§ What you will do: An exact transcript is required of the lines below, from the one containing "You are a computer-use" through the very last; leave every picture out of it.

§ Source data:

══════════

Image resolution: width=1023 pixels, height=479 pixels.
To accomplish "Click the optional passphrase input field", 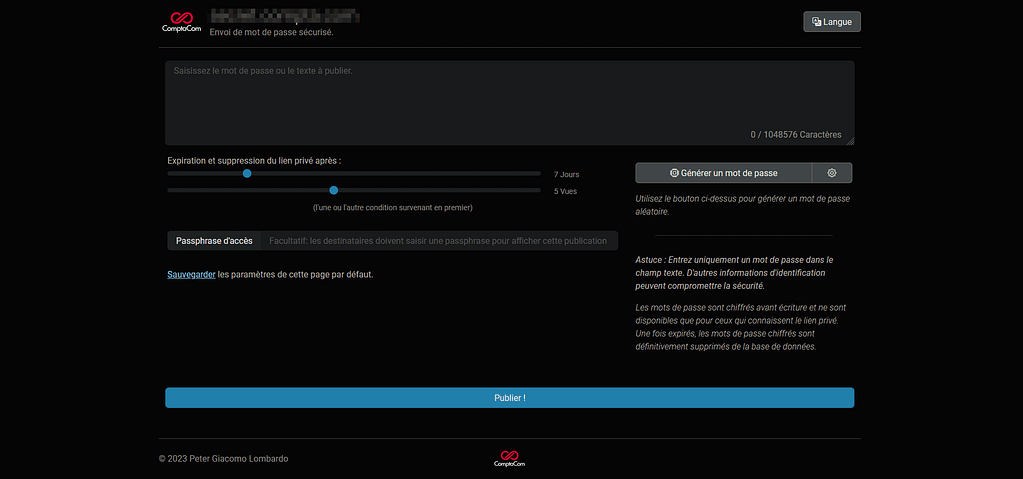I will pos(438,241).
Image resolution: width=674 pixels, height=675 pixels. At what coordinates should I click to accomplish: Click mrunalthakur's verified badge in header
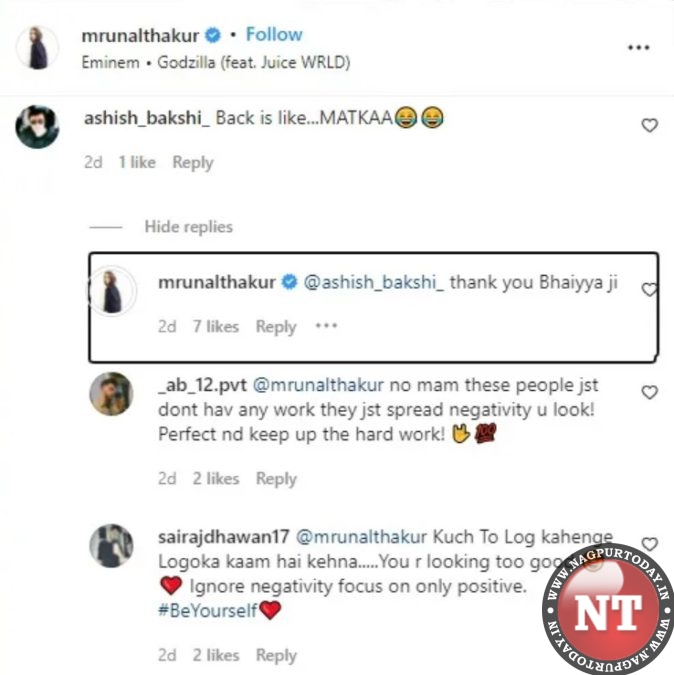(x=213, y=35)
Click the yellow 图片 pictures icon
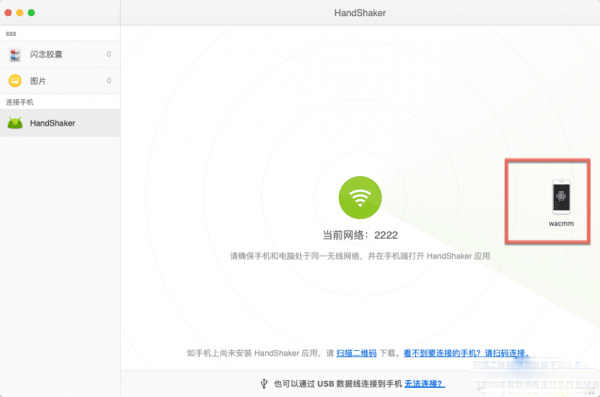Viewport: 600px width, 397px height. click(x=15, y=81)
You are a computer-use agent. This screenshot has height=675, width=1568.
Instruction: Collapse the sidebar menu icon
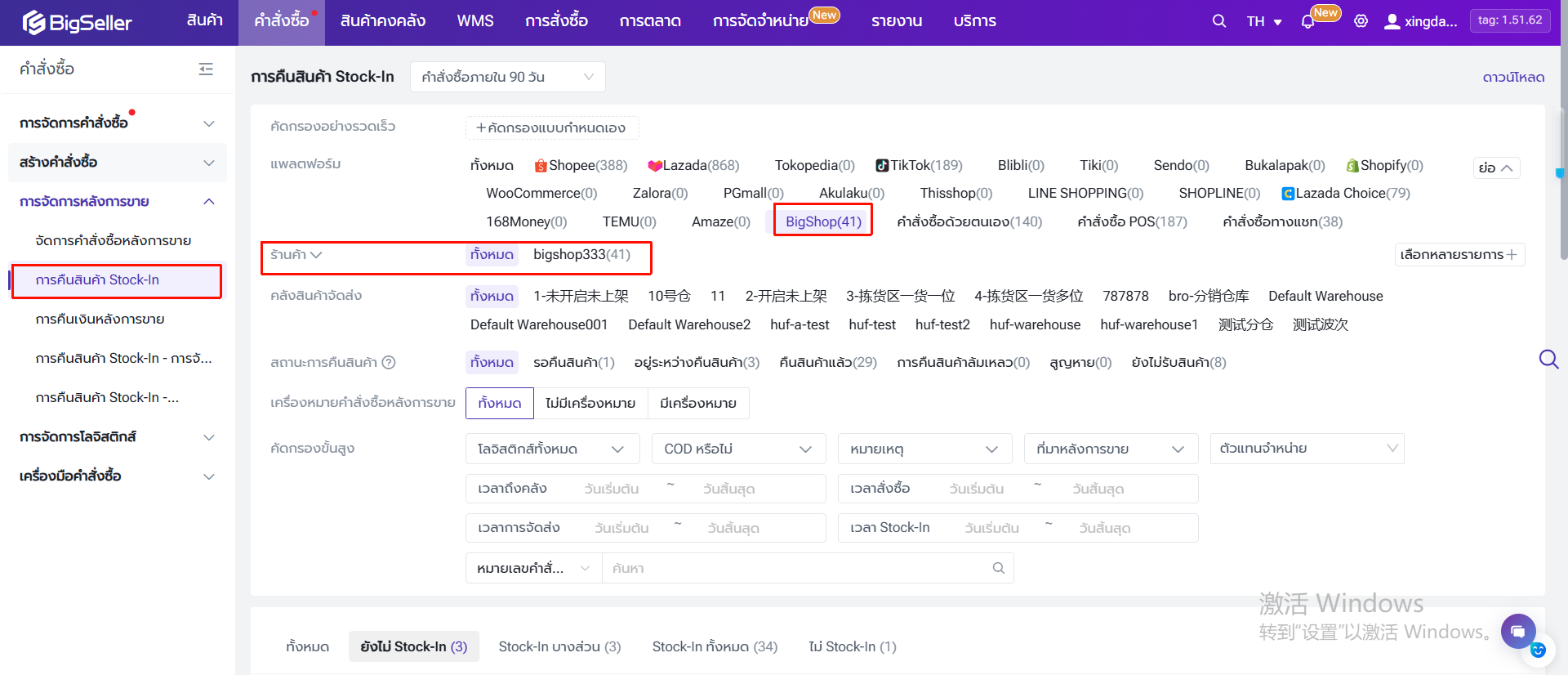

══════════

§ Solved problem:
You are a computer-use agent. This screenshot has height=675, width=1568.
Instruction: Collapse the sidebar menu icon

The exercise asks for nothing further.